Bug 1897830

Summary: [GSS] Unable to deploy OCS 4.5.2 on OCP 4.6.1, cannot `Create OCS Cluster Service`
Product: OpenShift Container Platform Reporter: jasonzhu
Component: Console Storage PluginAssignee: Afreen <afrahman>
Status: CLOSED ERRATA QA Contact: Pratik Surve <prsurve>
Severity: high Docs Contact:
Priority: urgent    
Version: 4.6CC: afrahman, aos-bugs, assingh, dwojewod, hekumar, jsafrane, madam, mdunnett, muagarwa, nberry, nthomas, ocs-bugs, pdhange, rojoseph, sapillai, sarora, smordech, sorkim, sostapov, ygalanti
Target Milestone: ---Keywords: Reopened
Target Release: 4.7.0   
Hardware: x86_64   
OS: Linux   
Whiteboard:
Fixed In Version: 4.7.0-0.nightly-2020-12-17-001141 Doc Type: If docs needed, set a value
Doc Text:
Story Points: ---
Clone Of:
: 1908749 (view as bug list) Environment:
Last Closed: 2021-02-24 15:33:27 UTC Type: Bug
Regression: --- Mount Type: ---
Documentation: --- CRM:
Verified Versions: Category: ---
oVirt Team: --- RHEL 7.3 requirements from Atomic Host:
Cloudforms Team: --- Target Upstream Version:
Embargoed:
Bug Depends On:    
Bug Blocks: 1908749    
Attachments:
Description Flags
screenshots and LocalVolume CR yaml file none

Description jasonzhu 2020-11-14 21:27:57 UTC
Created attachment 1729362 [details]
screenshots and LocalVolume CR yaml file

Description of problem (please be detailed as possible and provide log
snippests):
We're unable to deploy the OCS 4.5 using bare metal infrastructure via OCS Operator in OCP 4.6.1
The options in the OCS Operator UI is slightly different from the documentation we followed (in the Additional info section)
The `Storage Class` dropdown list is missing in `Internal` mode in `Create OCS Cluster Service` under `Storage Cluster` tab in OpenShift Container Storage operator
While in the `Internal - Attached Devices` mode, the `Storage Class` dropdown list is back. However, the `Nodes` list is empty

Version of all relevant components (if applicable):
* OpenShift Container Platform 4.6.1 (UPI)
* Local Storage Operator 4.6.0-202010311441.p0
* OpenShift Container Storage Operator 4.5.2

Does this issue impact your ability to continue to work with the product
(please explain in detail what is the user impact)?
Yes, we're unable to present the complete OCP+OCS solution to the customers.
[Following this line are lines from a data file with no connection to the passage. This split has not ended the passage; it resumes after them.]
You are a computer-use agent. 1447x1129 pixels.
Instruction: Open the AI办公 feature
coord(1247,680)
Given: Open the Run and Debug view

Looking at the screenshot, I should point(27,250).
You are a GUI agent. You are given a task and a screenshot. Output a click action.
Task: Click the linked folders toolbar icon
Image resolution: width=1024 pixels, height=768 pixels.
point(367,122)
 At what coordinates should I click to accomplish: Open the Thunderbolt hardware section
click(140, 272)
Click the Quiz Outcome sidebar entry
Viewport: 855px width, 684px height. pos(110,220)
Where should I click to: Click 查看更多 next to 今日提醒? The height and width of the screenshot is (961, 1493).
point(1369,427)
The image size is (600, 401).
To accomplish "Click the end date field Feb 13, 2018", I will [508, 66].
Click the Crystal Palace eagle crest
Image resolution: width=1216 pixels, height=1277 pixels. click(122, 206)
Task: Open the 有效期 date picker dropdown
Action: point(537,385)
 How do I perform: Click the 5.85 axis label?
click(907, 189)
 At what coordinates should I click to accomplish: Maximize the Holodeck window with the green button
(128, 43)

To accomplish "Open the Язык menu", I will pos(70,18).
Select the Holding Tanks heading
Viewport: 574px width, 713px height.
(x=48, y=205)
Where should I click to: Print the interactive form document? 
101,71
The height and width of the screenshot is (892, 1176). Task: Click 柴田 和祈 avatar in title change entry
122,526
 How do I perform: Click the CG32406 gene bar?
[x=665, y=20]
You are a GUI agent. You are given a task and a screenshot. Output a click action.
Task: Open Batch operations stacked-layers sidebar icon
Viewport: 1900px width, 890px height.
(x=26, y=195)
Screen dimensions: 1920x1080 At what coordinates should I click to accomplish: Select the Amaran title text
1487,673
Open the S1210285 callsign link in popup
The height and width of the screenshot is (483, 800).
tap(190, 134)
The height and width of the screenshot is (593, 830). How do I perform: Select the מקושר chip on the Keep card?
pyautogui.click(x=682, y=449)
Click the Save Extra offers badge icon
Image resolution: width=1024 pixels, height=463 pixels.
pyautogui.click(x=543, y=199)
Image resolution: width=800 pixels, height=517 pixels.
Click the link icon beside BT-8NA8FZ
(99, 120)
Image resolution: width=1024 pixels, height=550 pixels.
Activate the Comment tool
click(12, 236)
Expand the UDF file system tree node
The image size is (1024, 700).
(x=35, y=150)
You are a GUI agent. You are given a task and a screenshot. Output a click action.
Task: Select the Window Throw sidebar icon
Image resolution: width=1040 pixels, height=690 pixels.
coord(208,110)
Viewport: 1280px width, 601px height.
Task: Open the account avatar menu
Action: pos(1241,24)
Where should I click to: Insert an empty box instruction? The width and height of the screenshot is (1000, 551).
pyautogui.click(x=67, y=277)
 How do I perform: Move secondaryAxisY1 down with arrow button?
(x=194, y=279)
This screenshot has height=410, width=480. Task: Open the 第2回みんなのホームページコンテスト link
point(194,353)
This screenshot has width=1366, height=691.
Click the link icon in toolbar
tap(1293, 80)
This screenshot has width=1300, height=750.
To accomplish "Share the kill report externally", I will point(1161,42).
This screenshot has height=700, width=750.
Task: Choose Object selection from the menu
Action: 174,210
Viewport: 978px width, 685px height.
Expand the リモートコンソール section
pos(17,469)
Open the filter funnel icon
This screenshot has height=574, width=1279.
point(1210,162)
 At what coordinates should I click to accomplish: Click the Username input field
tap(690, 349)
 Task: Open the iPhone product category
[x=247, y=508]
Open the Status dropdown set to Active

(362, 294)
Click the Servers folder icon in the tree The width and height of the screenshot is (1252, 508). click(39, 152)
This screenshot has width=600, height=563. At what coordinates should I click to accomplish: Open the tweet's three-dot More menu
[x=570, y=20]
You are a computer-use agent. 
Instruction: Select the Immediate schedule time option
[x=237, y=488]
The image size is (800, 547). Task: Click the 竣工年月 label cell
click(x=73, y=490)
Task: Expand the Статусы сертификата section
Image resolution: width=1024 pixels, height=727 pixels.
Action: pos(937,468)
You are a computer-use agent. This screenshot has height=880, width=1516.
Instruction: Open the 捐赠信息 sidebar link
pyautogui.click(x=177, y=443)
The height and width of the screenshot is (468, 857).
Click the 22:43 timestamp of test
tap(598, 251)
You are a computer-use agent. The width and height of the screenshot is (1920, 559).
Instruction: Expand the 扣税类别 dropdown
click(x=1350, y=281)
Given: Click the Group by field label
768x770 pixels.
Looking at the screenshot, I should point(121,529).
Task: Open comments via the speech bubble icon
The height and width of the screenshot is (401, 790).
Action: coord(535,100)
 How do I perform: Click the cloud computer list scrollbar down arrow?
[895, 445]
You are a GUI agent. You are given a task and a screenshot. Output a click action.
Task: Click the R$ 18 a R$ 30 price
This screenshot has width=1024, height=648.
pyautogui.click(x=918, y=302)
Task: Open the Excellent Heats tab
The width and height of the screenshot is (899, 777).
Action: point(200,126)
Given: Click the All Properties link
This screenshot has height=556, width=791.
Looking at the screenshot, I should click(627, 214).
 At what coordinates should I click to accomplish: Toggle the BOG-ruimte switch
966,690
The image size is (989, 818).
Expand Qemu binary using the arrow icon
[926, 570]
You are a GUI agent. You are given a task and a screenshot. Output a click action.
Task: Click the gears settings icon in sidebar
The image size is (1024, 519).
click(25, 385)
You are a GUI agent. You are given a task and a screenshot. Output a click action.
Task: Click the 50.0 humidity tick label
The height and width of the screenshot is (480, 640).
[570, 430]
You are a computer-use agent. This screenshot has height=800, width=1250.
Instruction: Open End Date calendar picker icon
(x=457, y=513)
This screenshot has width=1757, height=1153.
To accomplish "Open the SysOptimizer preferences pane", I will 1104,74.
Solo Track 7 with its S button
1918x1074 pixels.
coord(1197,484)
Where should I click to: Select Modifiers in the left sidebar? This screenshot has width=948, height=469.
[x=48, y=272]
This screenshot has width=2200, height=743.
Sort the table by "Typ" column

Is there any workaround available to the best of your knowledge?
Possible workaround is to deploy OCS in external mode.

Rate from 1 - 5 the complexity of the scenario you performed that caused this
bug (1 - very simple, 5 - very complex)?
1

Can this issue reproducible?
Yes

Can this issue reproduce from the UI?
Partially

If this is a regression, please provide more details to justify this:


Steps to Reproduce:
1. Deploy OCP 4.6.1 (UPI)
2. Label 3 worker nodes (1.1)
3. Install Red Hat OpenShift Container Storage Operator from the OperatorHub (1.3)
4. Install Red Hat Local Storage Operator from the OperatorHub (1.4)
5. Find available storage devices (1.5) and Create the LocalVolume CR for block PVs (1.6.1)
6. `Create OCS Cluster Service` under `Storage Cluster` tab in OpenShift Container Storage operator (1.6.6)


Actual results:
In the `Internal` mode, the `Storage Class` dropdown list is missing as the attached screenshot `ocp4.6.1_ocs4.5.2_mode1_missing_StorageClass.png` shows. Click `Create` will lead to the error message `No StorageClass selected`
In the `Internal - Attached Devices` mode, the `Storage Class` dropdown list is back, but the `Nodes` list is empty

Expected results:
In the `Internal` mode, the `Storage Class` dropdown list should display `localblock` as the attached screenshot `document_1.6.6.5.png` shows. Click `Create` will deploy the OCS

Additional info:
The documentation we followed:
https://access.redhat.com/documentation/en-us/red_hat_openshift_container_storage/4.5/html-single/deploying_openshift_container_storage_using_bare_metal_infrastructure/index

Comment 2 Mudit Agarwal 2020-11-17 08:02:38 UTC
Looks quite similar to https://bugzilla.redhat.com/show_bug.cgi?id=1895263.

Rohan, PTAL

Comment 3 Rohan CJ 2020-11-18 09:09:03 UTC
OCS 4.6 UI is different, and we should be using [Internal - attached devices] and LocalVolumeSet instead of LocalVolume.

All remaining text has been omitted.